Duncan is a fan of Arsenal F.C.

==Career==
Duncan's break through role was on the ITV drama series Law & Order UK as troubled teen Danny Heywood.

He is best known for his role as Callum Kane on the Channel 4 British soap opera Hollyoaks. Laurie joined the Hollyoaks cast in September 2011 and has described his time on the show as "absolutely fantastic so far." And added "We have the best fun here, and I've met some of the best friends that I've ever made. It's a brilliant place to work."
Duncan has described his Hollyoaks character Callum "A bit of a mystery man. He doesn't really care about anyone else. The way he thinks is, you lot can conform, but I'm happy reading my books. He doesn't like socialising.

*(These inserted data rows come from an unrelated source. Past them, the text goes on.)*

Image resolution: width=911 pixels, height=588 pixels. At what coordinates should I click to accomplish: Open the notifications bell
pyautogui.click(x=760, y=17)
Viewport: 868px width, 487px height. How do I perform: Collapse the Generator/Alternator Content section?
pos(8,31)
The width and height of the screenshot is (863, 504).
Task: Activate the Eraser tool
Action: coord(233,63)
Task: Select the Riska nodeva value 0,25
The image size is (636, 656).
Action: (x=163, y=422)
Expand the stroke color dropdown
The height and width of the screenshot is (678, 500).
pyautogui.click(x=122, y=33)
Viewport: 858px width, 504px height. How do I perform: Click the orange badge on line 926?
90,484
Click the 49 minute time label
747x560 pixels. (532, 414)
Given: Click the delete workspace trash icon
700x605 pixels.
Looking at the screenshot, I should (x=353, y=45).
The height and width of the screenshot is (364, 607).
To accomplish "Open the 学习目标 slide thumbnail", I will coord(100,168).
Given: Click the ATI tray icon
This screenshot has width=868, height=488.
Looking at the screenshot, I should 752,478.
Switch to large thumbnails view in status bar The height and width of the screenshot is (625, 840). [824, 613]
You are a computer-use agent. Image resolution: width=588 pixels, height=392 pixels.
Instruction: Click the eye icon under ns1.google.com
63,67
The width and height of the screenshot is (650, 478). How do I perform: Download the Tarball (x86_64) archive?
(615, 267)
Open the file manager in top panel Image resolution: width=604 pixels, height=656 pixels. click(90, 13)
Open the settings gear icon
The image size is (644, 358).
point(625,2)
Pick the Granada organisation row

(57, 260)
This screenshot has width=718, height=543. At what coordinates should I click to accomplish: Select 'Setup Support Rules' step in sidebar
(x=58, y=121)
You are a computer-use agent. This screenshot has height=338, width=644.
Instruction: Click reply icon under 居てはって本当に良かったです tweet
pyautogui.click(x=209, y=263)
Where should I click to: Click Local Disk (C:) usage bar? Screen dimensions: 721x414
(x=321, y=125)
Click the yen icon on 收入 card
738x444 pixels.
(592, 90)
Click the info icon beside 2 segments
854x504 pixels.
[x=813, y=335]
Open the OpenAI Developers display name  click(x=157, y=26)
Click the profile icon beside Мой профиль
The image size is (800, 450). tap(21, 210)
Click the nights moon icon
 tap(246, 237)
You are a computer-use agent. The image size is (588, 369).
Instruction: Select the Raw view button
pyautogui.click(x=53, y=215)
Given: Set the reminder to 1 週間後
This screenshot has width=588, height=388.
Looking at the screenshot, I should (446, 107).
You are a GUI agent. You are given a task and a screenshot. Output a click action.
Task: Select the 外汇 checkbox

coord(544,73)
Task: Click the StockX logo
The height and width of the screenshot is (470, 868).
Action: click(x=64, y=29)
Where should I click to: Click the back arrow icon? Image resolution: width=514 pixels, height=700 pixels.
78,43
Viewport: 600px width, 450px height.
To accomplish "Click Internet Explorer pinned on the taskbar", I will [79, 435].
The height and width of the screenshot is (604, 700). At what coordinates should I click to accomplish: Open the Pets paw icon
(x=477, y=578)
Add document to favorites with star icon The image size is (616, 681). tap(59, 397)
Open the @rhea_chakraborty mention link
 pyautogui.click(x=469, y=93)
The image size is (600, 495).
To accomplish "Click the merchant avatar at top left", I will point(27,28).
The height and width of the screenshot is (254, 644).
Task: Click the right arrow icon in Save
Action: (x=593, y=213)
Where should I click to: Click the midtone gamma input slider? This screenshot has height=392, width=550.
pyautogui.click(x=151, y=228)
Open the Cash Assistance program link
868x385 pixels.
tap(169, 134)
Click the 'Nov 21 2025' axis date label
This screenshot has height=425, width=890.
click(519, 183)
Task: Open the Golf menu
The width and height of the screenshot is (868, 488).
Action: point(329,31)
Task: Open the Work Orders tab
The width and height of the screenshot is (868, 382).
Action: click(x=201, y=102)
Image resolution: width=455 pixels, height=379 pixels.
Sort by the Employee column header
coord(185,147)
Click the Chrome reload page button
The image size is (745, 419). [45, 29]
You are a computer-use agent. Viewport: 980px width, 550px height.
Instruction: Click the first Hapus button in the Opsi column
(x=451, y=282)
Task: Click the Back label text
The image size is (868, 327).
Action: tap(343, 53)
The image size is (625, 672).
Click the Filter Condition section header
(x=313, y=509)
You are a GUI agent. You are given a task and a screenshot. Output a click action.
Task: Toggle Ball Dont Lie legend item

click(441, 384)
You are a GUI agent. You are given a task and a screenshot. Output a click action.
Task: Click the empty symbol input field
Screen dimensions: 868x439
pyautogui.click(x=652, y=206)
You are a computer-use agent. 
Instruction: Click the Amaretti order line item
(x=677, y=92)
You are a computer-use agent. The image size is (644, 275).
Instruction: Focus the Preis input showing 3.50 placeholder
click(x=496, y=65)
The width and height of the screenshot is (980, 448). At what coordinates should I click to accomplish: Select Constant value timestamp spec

He doesn't want to be perceived as cool, but for some reason people think he's cool." "I think, most of the time, Callum is the kind of character who just doesn't really want to be bothered by anything or anyone. He wants to do his own thing, get on with his own life, and he's very introverted" but "Callum is very caring deep down."

Duncan has stated that "Callum's not like me at all, I talk all the time! It's a bit strange for an actor because it's usually all about the dramatic stuff, shouting and crying. Ever since I got the part I've begun reading lots of poetry – because Callum reads a lot of poetry, I thought I'd do a bit of research." "He reads a lot of Bukowski and I haven't put the book down for about three days. He's very dark and very abstract." Laurie has also confessed that he "doesn't get" Callum's heart-throb status "That's Callum, not me." in October 2013, Callum was killed off. His exit came as part of a "cast cull", which coincided with the show's 18th anniversary. Duncan's departure from the show was kept secret to ensure viewers would be surprised. The actor later admitted that he cried when he learned that he was leaving.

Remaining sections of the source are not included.